Hildigund Neubert: Rede zum 9. November 2019 bei der Zentralen Gedenkveranstaltung an der Berliner Mauer

09.11.2019

Meine Damen und Herren,

 

Die Mauer ist weg, eingestürzt in einem kurzen Augenblick, in einem Freudentaumel versank das Monster.

Seit diesem 9. November 1989 zählen die Jahre „post muros“.

30 sind es schon.

30 bewegte Jahre in der deutschen Politik, in der europäischen und in der Weltpolitik.

Neue Probleme und Konflikte haben sich in diesen 30 Jahren angehäuft und wie dunkle Wolken zusammengeschoben.

Auch neue Mauern zwischen Menschen wurden errichtet.

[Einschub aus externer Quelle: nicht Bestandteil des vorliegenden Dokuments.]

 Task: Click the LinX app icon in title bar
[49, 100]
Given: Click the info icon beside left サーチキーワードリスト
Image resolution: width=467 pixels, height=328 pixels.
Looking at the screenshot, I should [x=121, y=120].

Fast schon schwindet das Außergewöhnliche des Mauerfalls 1989, reduziert sich auf einen Zufall unter anderen, auf einen Zwischenfall in der Weltgeschichte.

Jetzt steht die Mauer im Museum, hier. Und Mauersegmente sind in alle Welt verkauft und stehen da als Museumsstücke.

 

Am 5. Oktober 1989, also ganz am Anfang der friedlichen Revolution, brachten protestierende DDR-Bürger in der Nähe von Weimar, in Stadtilm, an einer Brücke ein großes Schild an.

Auf dem stand:

„Dieser Staat, Ihr werdet sehen, wird noch im Museum stehen“.

Der Vers war so viel Selbstermutigung, wie er auch als Drohung gedacht war. Die Volkspolizei und die Staatssicherheit suchten vergeblich die Aktivisten.

 

Doch wir wissen, alles was im Museum steht, hatte einmal einen Platz im Leben – auch diese Mauer – einen Platz im Leben - ein Ort des Todes.

 

So sehr diese Mauer vor über 30 Jahren die Menschen bedrohte, störte und provozierte, so sehr hatten sich die Welt und viele viele Menschen daran gewöhnt.

Für manche, vor allem natürlich für die DDR-Kommunisten, war die Mauer, gebaut aus Beton und Lügen, ein Bollwerk des Friedens.

Selbst im Westen gab es genug Leute, auch in der Politik, die der Mauer einen Sinn abgewinnen wollten.

Mindestens aber hatte man sich an die Mauer gewöhnt, sie wurde hingenommen wie ein Frost im Winter, wie ein Stein im Steinbruch, wie ein Schlagloch in der Straße.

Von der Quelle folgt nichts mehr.